The Post attributed the news to knowledgeable sources. AT&T shares recently traded at $29.02, down 1.28%, and have slid about 26% year to date amid a mountain of debt–$158.9 billion as of Sept. 30.
Earlier in December, AT&T extended the DirecTV bidding deadline into January, telling potential suitors it might cancel the auction if it didn’t get higher bids, the Post sources said. To be sure, the Post has had problems with accuracy before.
On Dec. 9, the Wall Street Journal, citing knowledgeable sources, reported that AT&T had garnered bids for DirecTV that valued the division at more than $15 billion, including debt.
AT&T is trying to pare its heavy debt load. DirecTV has struggled since AT&T paid $63 billion for it in 2015. Viewers have fled traditional satellite and cable in favor of using internet streaming to view TV and other video content, a practice known as cord-cutting.
The bidders, according to the Journal’s sources, include Churchill Capital IV CCIV, a special purpose acquisition company, and private-equity titan TPG.

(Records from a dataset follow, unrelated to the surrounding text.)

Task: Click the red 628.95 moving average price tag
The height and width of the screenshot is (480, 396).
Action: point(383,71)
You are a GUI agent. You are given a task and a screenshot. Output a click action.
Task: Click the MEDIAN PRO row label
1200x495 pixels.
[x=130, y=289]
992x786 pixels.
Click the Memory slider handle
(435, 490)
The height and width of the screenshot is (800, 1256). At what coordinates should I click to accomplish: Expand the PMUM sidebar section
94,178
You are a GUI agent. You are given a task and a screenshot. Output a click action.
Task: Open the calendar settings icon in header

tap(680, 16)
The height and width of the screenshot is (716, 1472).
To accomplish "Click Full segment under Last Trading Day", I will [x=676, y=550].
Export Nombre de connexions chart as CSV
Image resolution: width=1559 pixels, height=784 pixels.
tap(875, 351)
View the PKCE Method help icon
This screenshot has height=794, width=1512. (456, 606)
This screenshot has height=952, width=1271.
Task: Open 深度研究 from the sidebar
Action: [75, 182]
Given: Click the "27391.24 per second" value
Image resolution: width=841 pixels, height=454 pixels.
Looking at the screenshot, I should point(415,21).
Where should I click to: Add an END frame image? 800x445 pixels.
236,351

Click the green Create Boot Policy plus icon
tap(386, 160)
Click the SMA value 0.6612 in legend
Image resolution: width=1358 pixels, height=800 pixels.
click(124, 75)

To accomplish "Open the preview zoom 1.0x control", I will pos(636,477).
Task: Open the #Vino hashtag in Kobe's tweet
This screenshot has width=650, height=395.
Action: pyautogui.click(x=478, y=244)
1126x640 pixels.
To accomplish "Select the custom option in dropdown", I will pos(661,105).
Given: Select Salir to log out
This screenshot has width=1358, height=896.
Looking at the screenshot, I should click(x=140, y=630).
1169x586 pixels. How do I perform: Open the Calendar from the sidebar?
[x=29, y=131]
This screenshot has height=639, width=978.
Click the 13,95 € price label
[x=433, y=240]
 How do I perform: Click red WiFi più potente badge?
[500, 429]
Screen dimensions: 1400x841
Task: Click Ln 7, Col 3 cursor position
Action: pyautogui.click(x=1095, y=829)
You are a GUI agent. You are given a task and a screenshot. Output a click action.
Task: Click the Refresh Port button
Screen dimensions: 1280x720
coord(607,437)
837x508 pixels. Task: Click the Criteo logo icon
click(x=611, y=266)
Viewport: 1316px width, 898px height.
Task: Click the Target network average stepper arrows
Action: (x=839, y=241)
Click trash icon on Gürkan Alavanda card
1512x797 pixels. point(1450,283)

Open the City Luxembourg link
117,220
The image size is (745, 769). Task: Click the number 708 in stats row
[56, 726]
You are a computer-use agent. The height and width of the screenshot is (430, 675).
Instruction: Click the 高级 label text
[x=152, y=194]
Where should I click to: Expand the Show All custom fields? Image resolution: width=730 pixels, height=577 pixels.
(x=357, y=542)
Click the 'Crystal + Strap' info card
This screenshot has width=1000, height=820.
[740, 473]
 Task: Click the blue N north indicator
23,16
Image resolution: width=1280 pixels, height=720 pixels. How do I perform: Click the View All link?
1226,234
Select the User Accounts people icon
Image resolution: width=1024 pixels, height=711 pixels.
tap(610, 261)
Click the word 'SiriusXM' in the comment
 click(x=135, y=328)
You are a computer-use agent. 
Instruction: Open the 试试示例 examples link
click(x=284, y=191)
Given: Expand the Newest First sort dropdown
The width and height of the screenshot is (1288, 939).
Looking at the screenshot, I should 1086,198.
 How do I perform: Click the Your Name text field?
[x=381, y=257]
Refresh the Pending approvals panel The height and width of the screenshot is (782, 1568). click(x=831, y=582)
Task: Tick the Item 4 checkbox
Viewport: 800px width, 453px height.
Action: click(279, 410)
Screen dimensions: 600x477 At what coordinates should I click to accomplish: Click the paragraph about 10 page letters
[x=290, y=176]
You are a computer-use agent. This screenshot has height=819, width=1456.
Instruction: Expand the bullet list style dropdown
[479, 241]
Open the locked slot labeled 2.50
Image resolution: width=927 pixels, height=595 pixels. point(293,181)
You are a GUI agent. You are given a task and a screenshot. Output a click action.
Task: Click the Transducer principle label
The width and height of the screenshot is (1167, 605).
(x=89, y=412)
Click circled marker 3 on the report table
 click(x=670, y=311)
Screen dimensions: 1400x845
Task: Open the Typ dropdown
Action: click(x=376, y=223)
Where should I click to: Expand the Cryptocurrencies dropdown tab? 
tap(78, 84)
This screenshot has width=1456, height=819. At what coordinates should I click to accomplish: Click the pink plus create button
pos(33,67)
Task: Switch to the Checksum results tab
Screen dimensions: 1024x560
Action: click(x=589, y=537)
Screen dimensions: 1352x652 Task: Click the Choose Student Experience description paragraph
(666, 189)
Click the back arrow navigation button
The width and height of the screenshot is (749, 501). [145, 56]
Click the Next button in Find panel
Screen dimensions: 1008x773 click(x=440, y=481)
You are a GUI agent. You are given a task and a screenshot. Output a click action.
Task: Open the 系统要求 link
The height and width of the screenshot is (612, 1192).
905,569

If AT&T comes to an accord with one of the bidders, a deal may be finalized early next year, the Journal reported.
Morningstar analyst Michael Hodel puts fair value for AT&T at $37, but says DirecTV represents a burden.
“In the years since the deal closed, AT&T has lost about a quarter of its traditional television customer base (DirecTV satellite customers and AT&T’s own U-verse subscribers), with customer losses accelerating sharply recently,” he wrote in an April report.